* [Testo della pagina]:
5 aprile 1895, Oscar Wilde condannato per sodomia

5 aprile

Il 5 aprile 1895 lo scrittore irlandese Oscar Wilde venne definitivamente condannato per sodomia e grave indecenza, costretto ai lavori forzati.

Esponente del decadentismo e dellestetismo britannico, Oscar Wilde è stato uno dei più brillanti scrittori, poeti e drammaturghi dell’era vittoriana. Egli ha conosciuto una grande fama per la sua narrativa breve, i saggi, i dialoghi e le commedie teatrali, ma la sua vita ha purtroppo conosciuto anche un periodo molto difficile segnato da una data: 5 aprile 1895, giorno della sua condanna per omosessualità.

Oscar Wilde era sposato con Constance Lloyd, una giovane donna di cinque anni più giovane di lui. Wilde la conobbe nel 1881 dopo una visita a casa della ragazza in compagnia di sua madre. Lo scrittore ne rimase così affascinato che decise di convolare a nozze il 29 maggio 1884. Il matrimonio dette alla luce due figli: Cyril nacque il 5 giugno 1885 e Vyvyan il 5 novembre 1886. Dopo la nascita dei figli, la vita matrimoniale divenne sempre più difficile per Oscar e Constance, poiché già all’epoca Wilde era solito frequentare dei giovani uomini.

Il 5 aprile 1895, Oscar Wilde venne accusato a seguito della sua amicizia molto forte con Lord Alfred Douglas, detto Bosie. Wilde conobbe il giovane a metà del 1891, quando il cugino Lionel Johnson glielo presentò. Alfred all’epoca era uno studente universitario a Oxford. Tra i due nacque una profonda amicizia fino alla nascita di una relazione tormentata nel 1893. Lord Alfred era un giovane viziato, Wilde assecondava ogni suo capriccio e si lasciò trascinare nel mondo della prostituzione gay.

Il padre di Lord Alfred era il marchese di Queensberry, noto per i suoi modi brutali. Egli infatti litigava spesso con il figlio sulla natura della sua amicizia con Wilde ed arrivò ad affrontare lo scrittore nel 1894, quando si recò a casa sua minacciandolo. La diatriba continuò fino al 18 febbraio 1895, quando il marchese lasciò il suo biglietto da visita al club di Wilde, l’Albemarle, con scritto: “Per Oscar Wilde, in posa sodomita“. Wilde replicò con un’accusa per diffamazione che portò all’arresto di Queensberry. Il marchese poteva essere rilasciato solo dimostrando che la sua accusa era in realtà vera. Ben presto la vita privata di Wilde divenne di dominio pubblico poiché gli avvocati della parte opposta iniziarono ad indagare nella suo privato portando alla luce la relazione con uomini omosessuali che si prostituivano e varie persone vennero chiamate a testimoniare.

Tutto questo portò ad un processo che iniziò il 3 aprile 1895 a Londra. Le prove e le testimonianze acquisite dagli avvocati di Queensberry erano schiaccianti. Wilde tentò di difendersi affermando che alcune lettere che aveva indirizzato a Douglas erano scritte in linguaggio poetico e per questo facilmente fraintendibili. Anche se Wilde cercò di rigettare le accuse sostenendo che tutti gli uomini che l’accusa aveva citato erano dei semplici amici, alcuni di essi erano disponibili a testimoniare di aver avuto dei rapporti intimi con Wilde. Per questo il 5 aprile 1895 Queensberry venne ritenuto non colpevole di diffamazione e Oscar Wilde ufficialmente colpevole di sodomia, costretto inoltre a pagare le spese che Queensberry aveva sostenuto per la sua difesa, le quali lasciarono Wilde in bancarotta.

* [Dati forniti]:
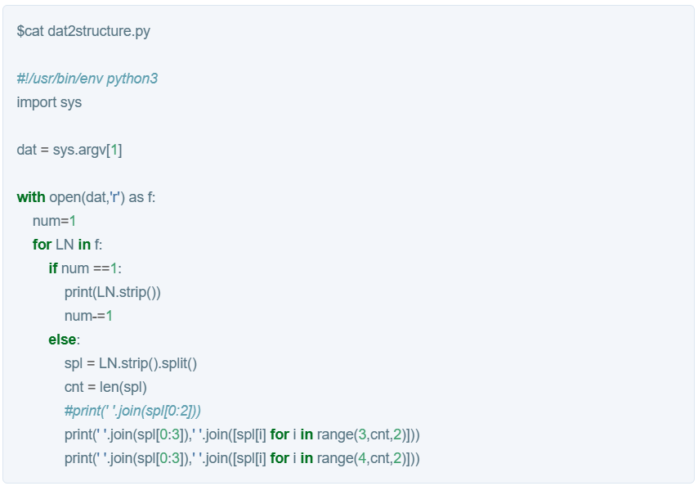
Task: Click the "cnt = len(spl)" line
Action: (105, 387)
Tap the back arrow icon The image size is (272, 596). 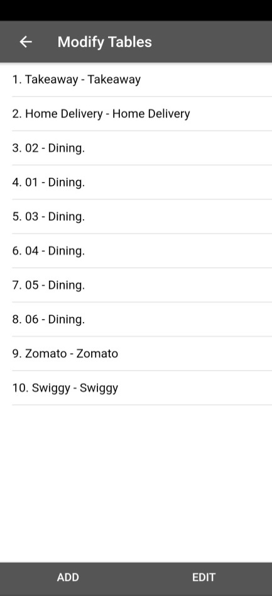coord(26,42)
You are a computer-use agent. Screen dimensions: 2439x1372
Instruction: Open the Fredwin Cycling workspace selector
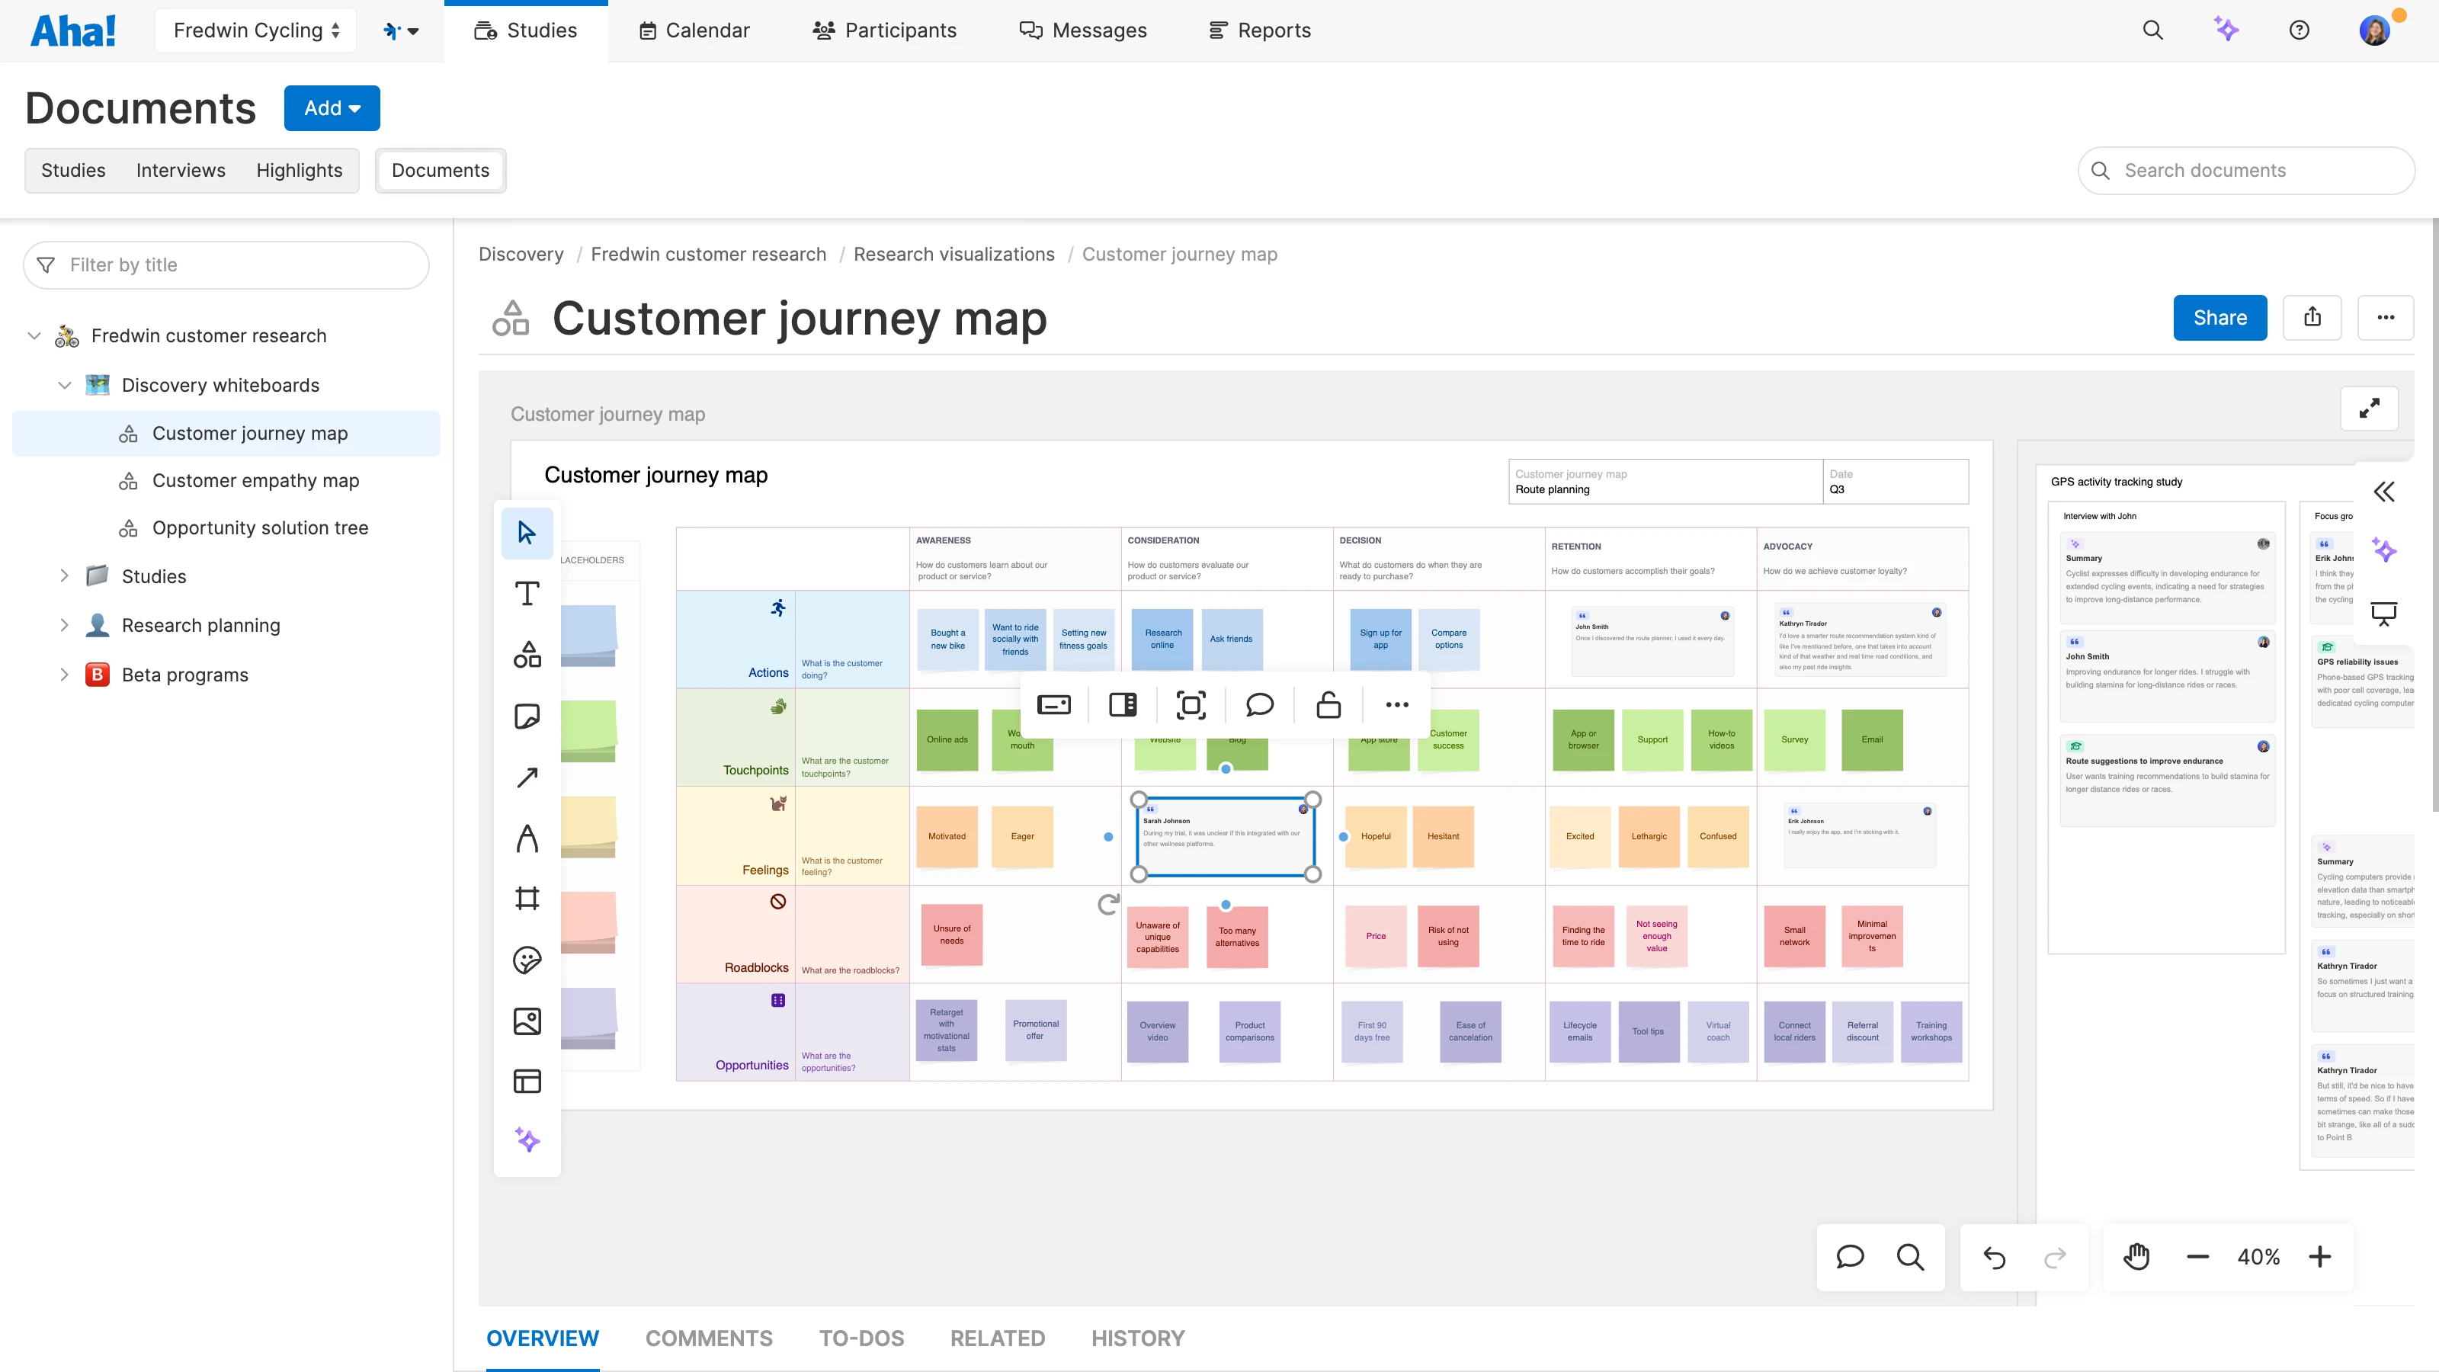[255, 29]
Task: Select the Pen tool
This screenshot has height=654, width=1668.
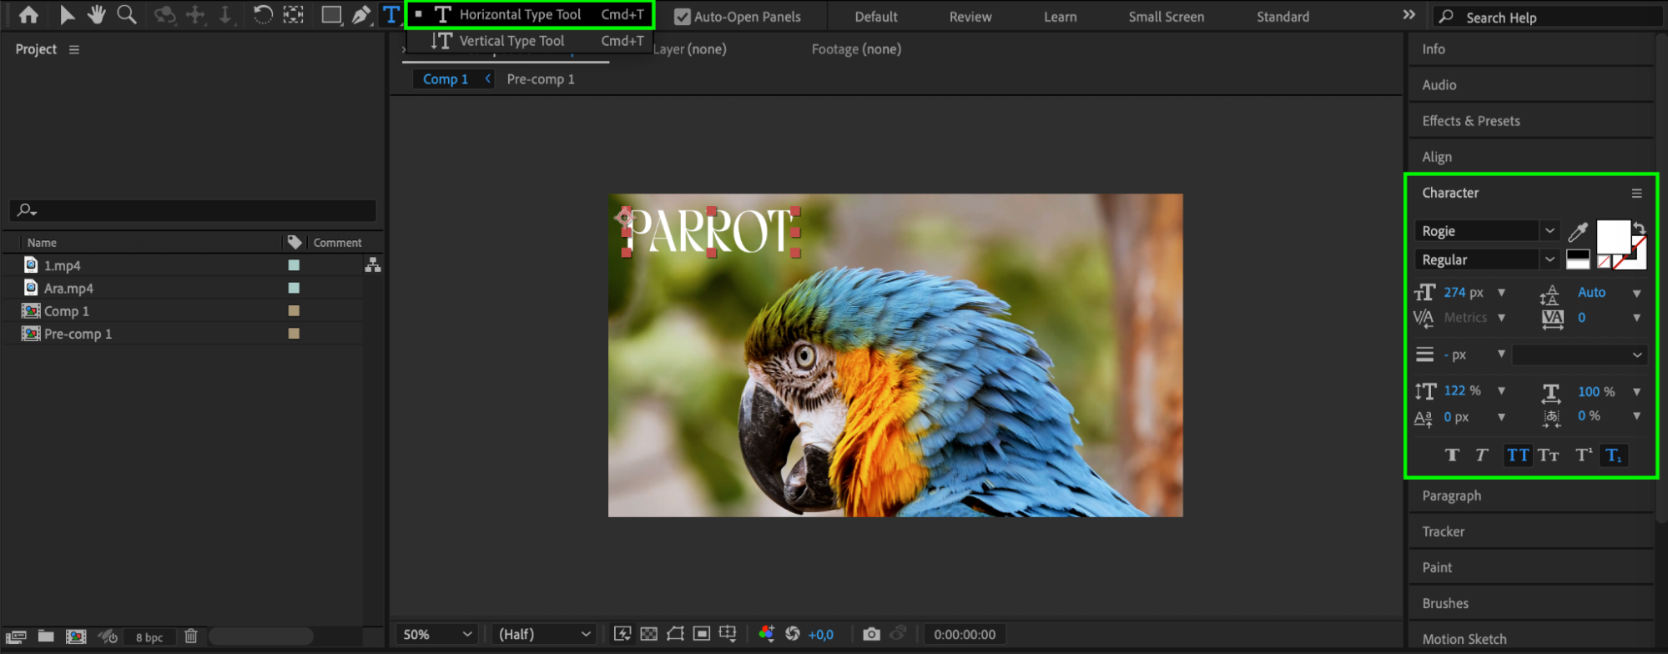Action: 360,15
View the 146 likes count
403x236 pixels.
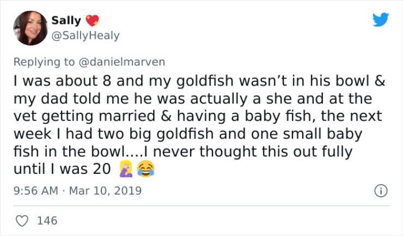click(48, 221)
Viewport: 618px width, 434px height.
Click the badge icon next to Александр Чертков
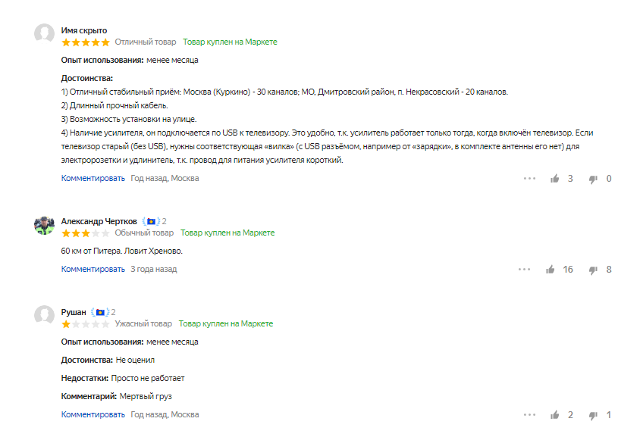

* [Cosa farai]: Ricopia dal testo su Oscar Wilde tutto ciò che va da "Tutto questo portò" fino a "Wilde in bancarotta.", senza cambiare nulla.

* [La risposta]:
Tutto questo portò ad un processo che iniziò il 3 aprile 1895 a Londra. Le prove e le testimonianze acquisite dagli avvocati di Queensberry erano schiaccianti. Wilde tentò di difendersi affermando che alcune lettere che aveva indirizzato a Douglas erano scritte in linguaggio poetico e per questo facilmente fraintendibili. Anche se Wilde cercò di rigettare le accuse sostenendo che tutti gli uomini che l’accusa aveva citato erano dei semplici amici, alcuni di essi erano disponibili a testimoniare di aver avuto dei rapporti intimi con Wilde. Per questo il 5 aprile 1895 Queensberry venne ritenuto non colpevole di diffamazione e Oscar Wilde ufficialmente colpevole di sodomia, costretto inoltre a pagare le spese che Queensberry aveva sostenuto per la sua difesa, le quali lasciarono Wilde in bancarotta.